Above command looks recursively for all files with .tif ending from dem2m folder and prints them to file_list.txt file which can be then supplied to gdalbuildvrt as argument.

Once virtual raster has been created it can be used and visualized like any other raster file using software that utilizes GDAL, including many python gis modules, qgis, grass and saga. It is worth noting that while running some analysis on a 2m dem covering whole Finland is entirely feasible in Taito, viewing the data with for example QGIS is not practical for such a large dataset without further optimization.
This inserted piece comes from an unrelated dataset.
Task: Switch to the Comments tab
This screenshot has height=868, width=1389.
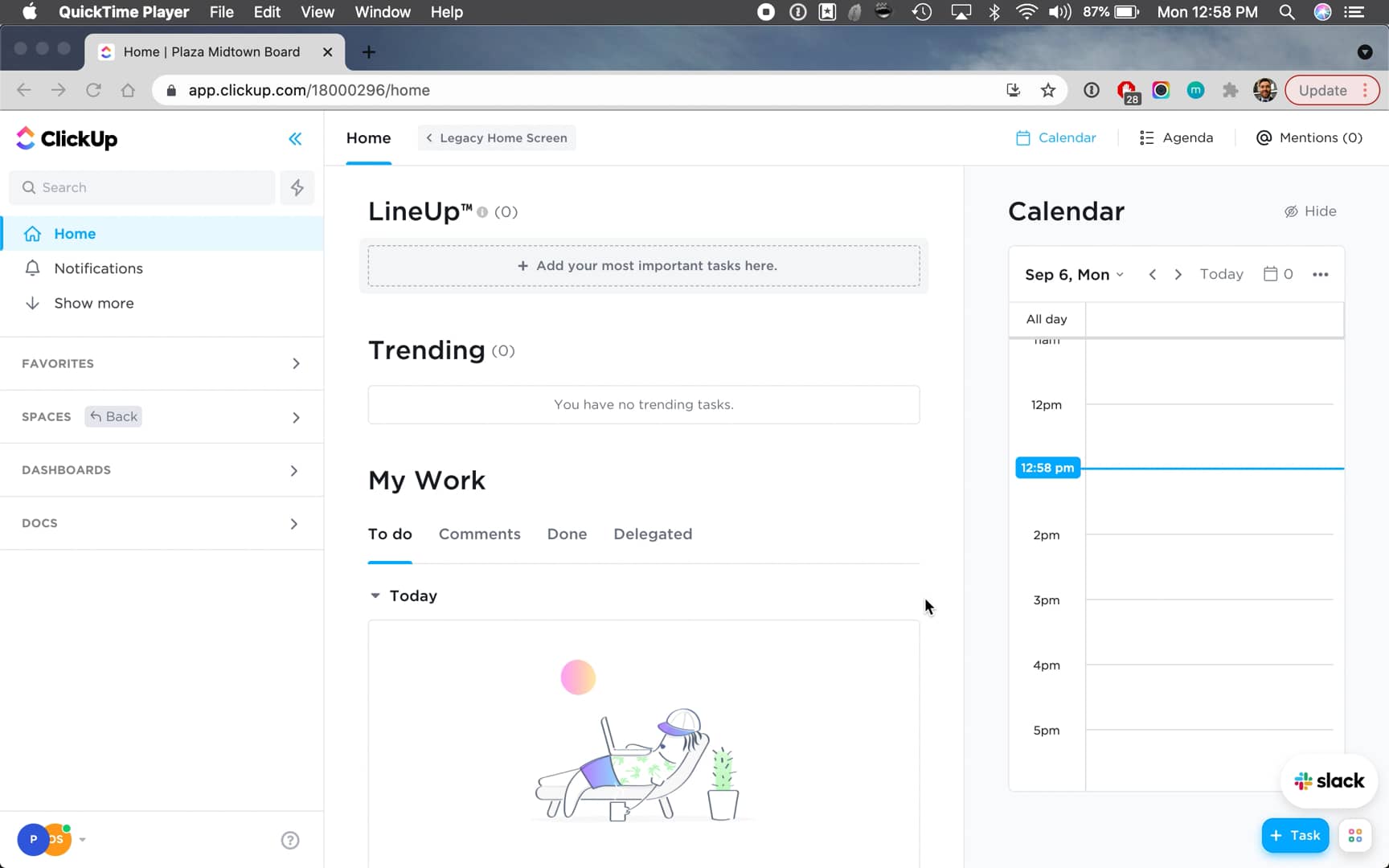Action: pyautogui.click(x=479, y=534)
Working with large virtual rasters visually

If you wanted to easily view the aforementioned whole Finland 2m dem, you have to do a few things:

  • Create overviews for your virtual raster using gdaladdo command. You should take care to not create overviews that are so large that the overviews become a huge file themselves.
  • If your virtual raster is really big it makes sense to create a hierarchial structure of virtual rasters where topmost virtual raster points to smaller virtual rasters which point to smaller virtual rasters and so on until you have the last virtual raster pointing to actual files. The reason for using this approach is that if you don't do this also the overviews used get really big. Note that using this kind of hierachial structure may produce some artifacts when running analysis on the data so it should be reserved for viewing purposes.
  • Pre calculate statistics for your virtual rasters and source files. This is to make opening files faster in for example QGIS. QGIS needs to sample for min and max value in the data to be able to set the coloscale right and this takes time with large virtual rasters. To avoid having to do this you can precompute statistics to separate XML file with gdalinfo --stats command.
  • A good trick in QGIS when working with large rasters is to enable raster toolbar (View->Toolbars->Raster Toolbar) This allows you to easily adjust colorscale to area shown in screen which lets you have good contrast regardless of zoom level.
  • QGIS seems to be pretty good at handling large datasets when above mentioned steps have been taken. Even with 2m dem from whole finland zooming and moving the map is quite smooth.

Running analysis that only use part of virtual raster

It's possible to work with very large virtual rasters when the analysis doesn't actually need to output a raster of similar size. A good example would be calculating zonal statistics for polygons spread out accross large area (see csc training github for example). It's worth noting however that even if all of the source files won't need to be accessed some time is still wasted on finding out which source files contain data needed. As virtual rasters don't need to form continious surfaces it might be better idea to create a virtual raster only covering your study area (see https://research.csc.fi/es/gis_data_in_taito).

Working with virtual rasters in different GIS-software

If your virtual raster is of a size that could be handled for example by a normal single tif file then most GIS software should be able to use it without problems. For working with larger datasets:

  • QGIS, can be used to view large virtual rasters (with hierarchical structure and overviews) smoothly.
  • Python, packages such as rasterio and rasterstats can use large virtual rasters relatively efficiently (see training github).
  • R, reading and querying virtual rasters with raster package works fine.
  • GDAL  translate tool allows you to specify an operating area so you can work pretty efficiently extract information from a large virtual raster.
  • GRASS can link to external vrt files with r.external tool and also allows setting an computational region in a similar fashion to GDAL to process only a small part of a vrt file or process vrt file in parallel tiles (see training github). However r.external seems to take long time for really large virtual rasters (whole 2m dem of finland in Taito for example). Viewing of large vrt files is not as smooth as in QGIS.
  • Taudem reads vrt files, but as output files are rasters covering the same area as the input vrt there isn't that much point to using large vrt files with Taudem.
  • SagaGIS can import vrt files but this will simply result in one large saga grid file so again not much advantage in using a large vrt to begin with.